Against the Wind
I thought I would like this book much more than I did. I enjoyed the beginning, finding the heroine and her plight interesting. However, the middle dragged, and I had increasing difficulties with the heroine and hero’s efforts to investigate her problems.
Sarah left Wind Canyon, Wyoming years ago for bigger and better things. But after years of living with an abusive husband, she and her young daughter are now back in Wyoming. Sarah’s wealthy husband has been murdered, leaving her with far more than his gambling debts since his unscrupulous business associates are after her.
Sarah finds a job with the local newspaper, and locates housing on a local ranch. She’s dismayed to discover, upon arrival, that the ranch is owned by Jackson Raines.
Jackson was attracted to Sarah when they were high schools students, and when he finally asked her for a date, she publicly humiliated him. Jackson’s come a long way since high school, when he and his brothers weren’t thought of as being good enough for their fellow students. He went through college on a boxing scholarship, and eventually ended up in the Olympics. With a major in geology, he worked in the oil industry and, through a series of smart investments, is now a very wealthy man.

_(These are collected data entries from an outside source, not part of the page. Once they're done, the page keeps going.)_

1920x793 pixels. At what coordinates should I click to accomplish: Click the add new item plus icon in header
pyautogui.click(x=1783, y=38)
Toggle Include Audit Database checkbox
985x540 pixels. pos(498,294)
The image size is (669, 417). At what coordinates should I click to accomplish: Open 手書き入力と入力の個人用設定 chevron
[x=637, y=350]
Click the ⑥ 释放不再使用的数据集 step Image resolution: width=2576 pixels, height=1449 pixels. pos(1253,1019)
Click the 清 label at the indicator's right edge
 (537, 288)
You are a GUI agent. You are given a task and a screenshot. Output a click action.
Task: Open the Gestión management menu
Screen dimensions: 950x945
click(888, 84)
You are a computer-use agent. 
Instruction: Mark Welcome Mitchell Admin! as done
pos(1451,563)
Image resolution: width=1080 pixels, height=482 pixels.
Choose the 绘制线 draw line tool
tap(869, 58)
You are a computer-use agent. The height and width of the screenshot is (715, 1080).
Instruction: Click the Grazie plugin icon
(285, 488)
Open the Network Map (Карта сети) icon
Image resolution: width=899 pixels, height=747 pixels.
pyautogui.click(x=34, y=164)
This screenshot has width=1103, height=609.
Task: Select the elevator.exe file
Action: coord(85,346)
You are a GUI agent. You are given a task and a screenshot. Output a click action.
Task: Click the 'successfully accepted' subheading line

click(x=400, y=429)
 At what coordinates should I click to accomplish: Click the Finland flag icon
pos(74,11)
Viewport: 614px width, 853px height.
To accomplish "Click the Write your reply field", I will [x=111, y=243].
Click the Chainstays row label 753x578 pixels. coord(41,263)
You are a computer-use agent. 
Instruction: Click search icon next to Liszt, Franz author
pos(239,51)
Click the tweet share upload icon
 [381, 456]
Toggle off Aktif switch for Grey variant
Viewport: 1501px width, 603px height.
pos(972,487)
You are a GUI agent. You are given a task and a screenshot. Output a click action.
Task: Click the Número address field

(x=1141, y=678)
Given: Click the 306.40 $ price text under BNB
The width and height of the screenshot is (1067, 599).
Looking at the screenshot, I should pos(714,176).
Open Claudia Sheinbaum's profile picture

Jackson initially demands that Sarah leave the ranch, and find other housing. However, her sweet little girl makes him change his mind. Soon, Jackson has befriended not only her daughter, but Sarah herself. All of his old feelings for Sarah come back in full force.
I liked the story as long as it was about Sarah and Jackson’s reunion, and their gradual warming to each other. Where it goes astray is when her husband’s criminal associates pursue her to Wind Canyon. Not only does Sarah refuse to talk to the police, she and Jackson investigate her problems.
For me, this isn’t just a case of a heroine – with no professional experience – leaping full throttle into a dangerous investigation. I also had problems with Jackson’s involvement. Jackson is rich, really rich. He could afford to hire any private investigator he wants. Admittedly, he initially tries to hire his brother (and this is the setup for the next two books in the series) who is supposedly a fantastic investigator. But when he discovers his brother is too busy, Jackson decides to investigate himself.
I actually went back and reread the first few chapters to make certain I hadn’t missed something about Jackson’s background that qualified him as an investigator, but all I found was his boxing, ranching, and geology experience. To make matters worse, at every point when Jackson would leave Wind Canyon to investigate, Sarah would insist on going with him. This made even less sense, given her background. I thought that far less would have gone wrong if they’d just reported things to the police and FBI, rather than trying to do things on their own. I also became irritated with Sarah for all of the secrets she kept from Jackson.
Jackson and Sarah have a lot of sex, and after a while, it felt as if the author was using sex, rather than showing any real relationship development between the two.
Jackson’s brothers don’t have much of a role here, and I didn’t find enough of interest to make me want to pick up their stories.